“The most proper time for removing firs from the nursery to waste land, is when they are two years old.”—“The experience I have had enables me to say, with as much confidence as I can speak on {341} any point whatever, that the longer any fir is allowed to remain in the nursery after it has attained two years’ growth, so much the less chance is there of its success when removed to its final destination.”—“At this period (two years’ growth) larches may be obtained transplanted, as it is customary to put considerable numbers of them out into nursery-lines when they are one year old. Such plants have better roots than those that have remained in the seed-bed till they are of the same age; but as their price is considerably higher than that of the latter, it is somewhat doubtful whether they are so much superior in quality as to compensate for the greater expense. At all events, healthy larches from the seed-bed have never failed to give satisfaction when properly planted in soil suitable for them. Other species of fir are scarce ever transplanted in the nursery till they are two years old, so of this age there is no choice left but to take them from the seed-bed.”—“Birch, alder, and mountain ash, succeed well when removed from the nursery in their second year.”—“Beech and plane do not succeed well unless they have stood some time (two years at least) in nursery lines, after having been removed from the seed-bed.”

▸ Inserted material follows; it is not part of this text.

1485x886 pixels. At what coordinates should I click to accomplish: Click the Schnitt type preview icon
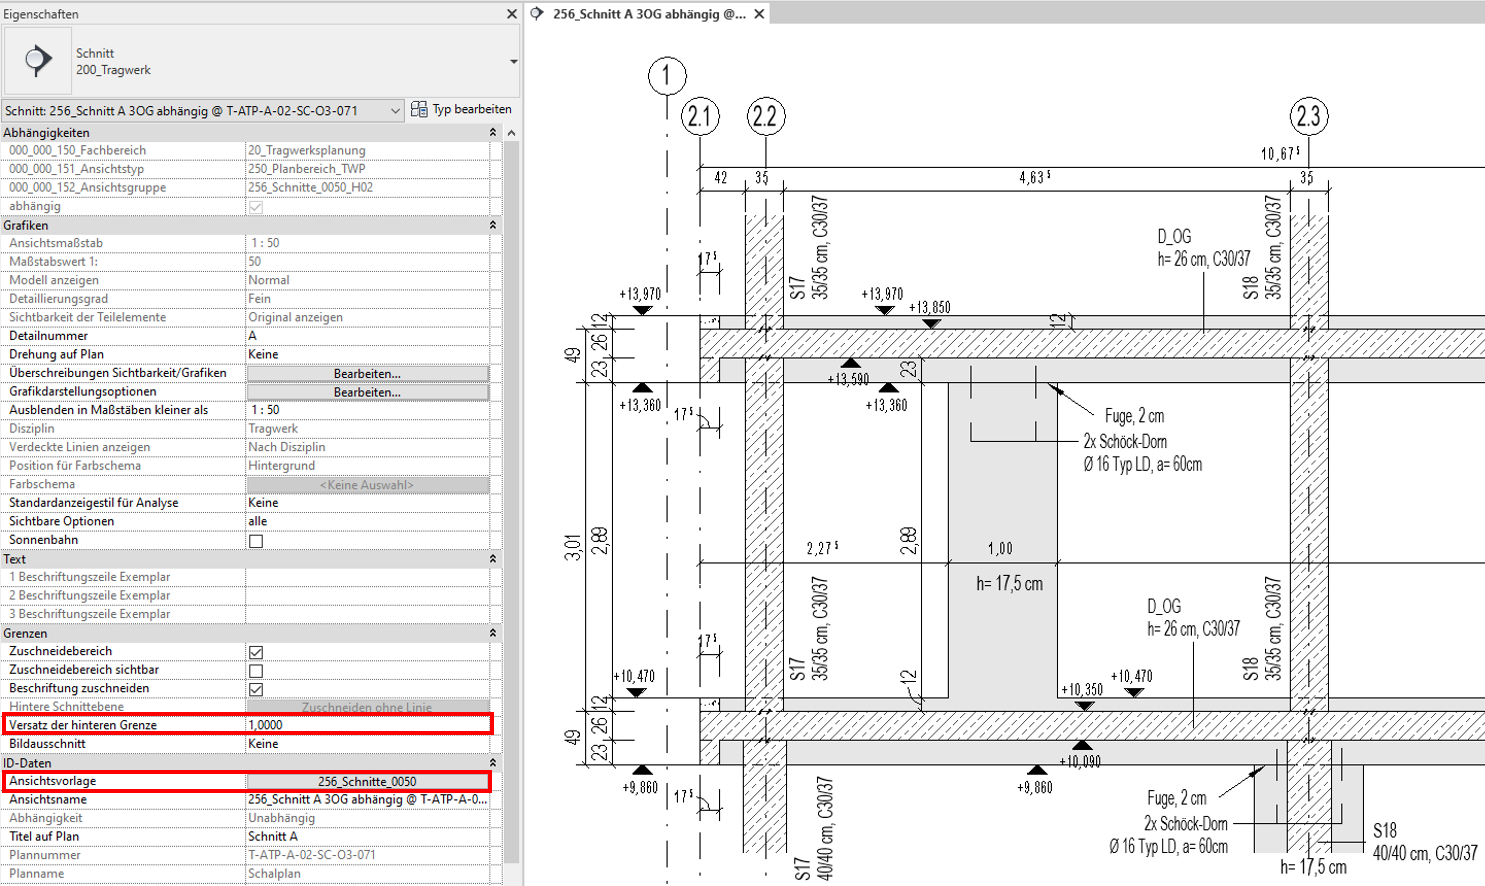click(x=38, y=61)
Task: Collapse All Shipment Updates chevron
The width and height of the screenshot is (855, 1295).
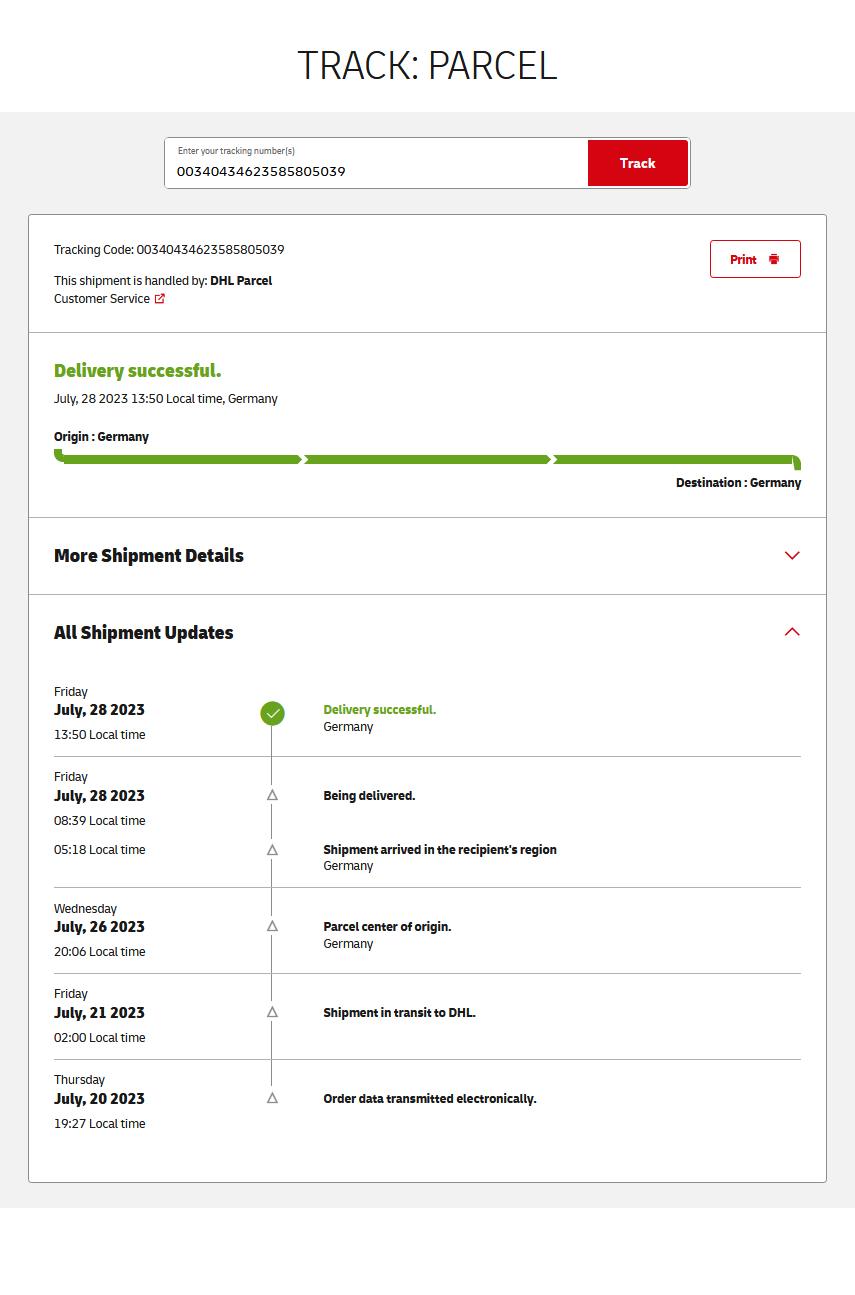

“The pitting system of planting should be {342} adopted in every instance in which the plants exceed two years old.
“The expense of planting was much reduced by the introduction, about a century ago, of the notching system. Of this there are two varieties, the oldest of which may be described as follows:—One person makes a notch in the ground, or rather two notches crossing each other, with a common spade, raising the sod by bending down the handle of the instrument, till the notch become wide enough to receive the roots of the plant. An assistant, with a bundle of trees, slips the root of one into the aperture thus made for its reception. The spade is then withdrawn, and the closing of the sod on the root is assisted by a smart blow of the heel of the planter. In this way two persons, well practised in the work, will put into the ground between five hundred and a thousand per day.
“This system was much simplified about fifty years ago, and rendered so expeditious, that it seems in vain to look for its receiving any further improvement. Instead of the spade, an instrument of nearly the same shape, but so small that it can be wrought with one hand as easily as a common garden-dibble, was introduced, and is now known by the name of the Planting-iron. With this, a notch is made in {343} the ground to receive the root; and owing to the portability of the tool, and its occupying but one of the hands, the person that works it requires no assistant, but, carrying a parcel of plants in a wallet before him, he singles out one with his left hand, inserts it in the notch, withdraws the implement, fixes the plant with his heel, and proceeds with as much apparent ease as if he were performing the operation in the soft ground of the nursery. In this way of planting, the workman goes forward in such a line as he can judge of by his eye; and as it is extremely difficult to see the plants after they are put in, especially if the heath is pretty long, he sets up poles in the first line, to enable him to keep the second a due distance from it; and in planting the last mentioned, he removes these poles into it as he comes opposite to them, which then serve as his guide in planting the third; and thus he proceeds till he cover the whole ground. The lines thus formed are necessarily so zig-zag, that when the trees grow up, they do not seem to have been planted in rows.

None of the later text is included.